◆ **What is needed**
Each of the entries should be retyped precisely as it appears.

Dataset records Start Marker

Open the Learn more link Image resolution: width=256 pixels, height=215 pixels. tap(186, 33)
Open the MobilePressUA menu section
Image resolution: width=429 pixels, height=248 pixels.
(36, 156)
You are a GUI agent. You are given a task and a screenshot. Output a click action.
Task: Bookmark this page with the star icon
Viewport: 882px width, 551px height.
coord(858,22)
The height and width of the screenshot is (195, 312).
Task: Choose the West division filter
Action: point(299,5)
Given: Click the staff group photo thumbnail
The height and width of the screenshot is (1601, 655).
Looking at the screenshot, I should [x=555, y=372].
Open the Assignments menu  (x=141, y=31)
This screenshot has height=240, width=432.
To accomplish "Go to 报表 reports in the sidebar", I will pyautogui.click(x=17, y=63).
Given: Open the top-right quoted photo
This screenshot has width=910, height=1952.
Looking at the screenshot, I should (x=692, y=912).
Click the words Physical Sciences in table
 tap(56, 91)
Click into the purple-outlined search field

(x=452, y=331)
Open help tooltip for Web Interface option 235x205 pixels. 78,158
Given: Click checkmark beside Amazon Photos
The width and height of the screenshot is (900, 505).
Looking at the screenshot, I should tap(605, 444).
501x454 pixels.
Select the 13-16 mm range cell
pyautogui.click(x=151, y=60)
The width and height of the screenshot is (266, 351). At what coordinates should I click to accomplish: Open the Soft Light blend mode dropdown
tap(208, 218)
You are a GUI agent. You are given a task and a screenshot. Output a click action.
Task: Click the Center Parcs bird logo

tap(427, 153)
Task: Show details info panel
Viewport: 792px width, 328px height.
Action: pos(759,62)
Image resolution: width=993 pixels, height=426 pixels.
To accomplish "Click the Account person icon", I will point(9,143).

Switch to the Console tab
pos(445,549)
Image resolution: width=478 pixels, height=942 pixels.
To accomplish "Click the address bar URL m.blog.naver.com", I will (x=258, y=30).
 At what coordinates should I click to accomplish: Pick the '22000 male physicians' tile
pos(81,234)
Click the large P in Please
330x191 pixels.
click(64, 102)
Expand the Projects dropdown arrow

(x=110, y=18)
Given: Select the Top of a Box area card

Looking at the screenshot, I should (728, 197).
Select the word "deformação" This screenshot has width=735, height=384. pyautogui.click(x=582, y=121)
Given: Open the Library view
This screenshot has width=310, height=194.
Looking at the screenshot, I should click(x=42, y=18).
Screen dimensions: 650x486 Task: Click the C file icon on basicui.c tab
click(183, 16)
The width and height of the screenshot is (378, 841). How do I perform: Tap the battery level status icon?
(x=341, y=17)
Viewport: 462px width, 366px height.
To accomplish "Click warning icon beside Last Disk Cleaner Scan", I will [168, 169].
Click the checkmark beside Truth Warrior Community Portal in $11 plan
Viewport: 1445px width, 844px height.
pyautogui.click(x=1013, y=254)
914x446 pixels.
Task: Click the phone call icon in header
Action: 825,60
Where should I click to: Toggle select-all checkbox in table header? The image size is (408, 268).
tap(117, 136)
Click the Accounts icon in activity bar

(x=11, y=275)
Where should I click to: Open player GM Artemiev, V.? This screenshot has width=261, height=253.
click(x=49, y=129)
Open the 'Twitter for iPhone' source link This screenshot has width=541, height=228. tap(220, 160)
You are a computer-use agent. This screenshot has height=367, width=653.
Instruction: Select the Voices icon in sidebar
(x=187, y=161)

Dataset records End Marker

◆ **Result of the task**
Open the Learn more link Image resolution: width=256 pixels, height=215 pixels. tap(186, 33)
Open the MobilePressUA menu section
Image resolution: width=429 pixels, height=248 pixels.
(36, 156)
You are a GUI agent. You are given a task and a screenshot. Output a click action.
Task: Bookmark this page with the star icon
Viewport: 882px width, 551px height.
coord(858,22)
The height and width of the screenshot is (195, 312).
Task: Choose the West division filter
Action: point(299,5)
Given: Click the staff group photo thumbnail
The height and width of the screenshot is (1601, 655).
Looking at the screenshot, I should [x=555, y=372].
Open the Assignments menu  (x=141, y=31)
This screenshot has height=240, width=432.
To accomplish "Go to 报表 reports in the sidebar", I will pyautogui.click(x=17, y=63).
Given: Open the top-right quoted photo
This screenshot has width=910, height=1952.
Looking at the screenshot, I should (x=692, y=912).
Click the words Physical Sciences in table
 tap(56, 91)
Click into the purple-outlined search field

(x=452, y=331)
Open help tooltip for Web Interface option 235x205 pixels. 78,158
Given: Click checkmark beside Amazon Photos
The width and height of the screenshot is (900, 505).
Looking at the screenshot, I should tap(605, 444).
501x454 pixels.
Select the 13-16 mm range cell
pyautogui.click(x=151, y=60)
The width and height of the screenshot is (266, 351). At what coordinates should I click to accomplish: Open the Soft Light blend mode dropdown
tap(208, 218)
You are a GUI agent. You are given a task and a screenshot. Output a click action.
Task: Click the Center Parcs bird logo

tap(427, 153)
Task: Show details info panel
Viewport: 792px width, 328px height.
Action: pos(759,62)
Image resolution: width=993 pixels, height=426 pixels.
To accomplish "Click the Account person icon", I will point(9,143).

Switch to the Console tab
pos(445,549)
Image resolution: width=478 pixels, height=942 pixels.
To accomplish "Click the address bar URL m.blog.naver.com", I will (x=258, y=30).
 At what coordinates should I click to accomplish: Pick the '22000 male physicians' tile
pos(81,234)
Click the large P in Please
330x191 pixels.
click(64, 102)
Expand the Projects dropdown arrow

(x=110, y=18)
Given: Select the Top of a Box area card

Looking at the screenshot, I should (728, 197).
Select the word "deformação" This screenshot has width=735, height=384. pyautogui.click(x=582, y=121)
Given: Open the Library view
This screenshot has width=310, height=194.
Looking at the screenshot, I should click(x=42, y=18).
Screen dimensions: 650x486 Task: Click the C file icon on basicui.c tab
click(183, 16)
The width and height of the screenshot is (378, 841). How do I perform: Tap the battery level status icon?
(x=341, y=17)
Viewport: 462px width, 366px height.
To accomplish "Click warning icon beside Last Disk Cleaner Scan", I will [168, 169].
Click the checkmark beside Truth Warrior Community Portal in $11 plan
Viewport: 1445px width, 844px height.
pyautogui.click(x=1013, y=254)
914x446 pixels.
Task: Click the phone call icon in header
Action: 825,60
Where should I click to: Toggle select-all checkbox in table header? The image size is (408, 268).
tap(117, 136)
Click the Accounts icon in activity bar

(x=11, y=275)
Where should I click to: Open player GM Artemiev, V.? This screenshot has width=261, height=253.
click(x=49, y=129)
Open the 'Twitter for iPhone' source link This screenshot has width=541, height=228. tap(220, 160)
You are a computer-use agent. This screenshot has height=367, width=653.
Instruction: Select the Voices icon in sidebar
(x=187, y=161)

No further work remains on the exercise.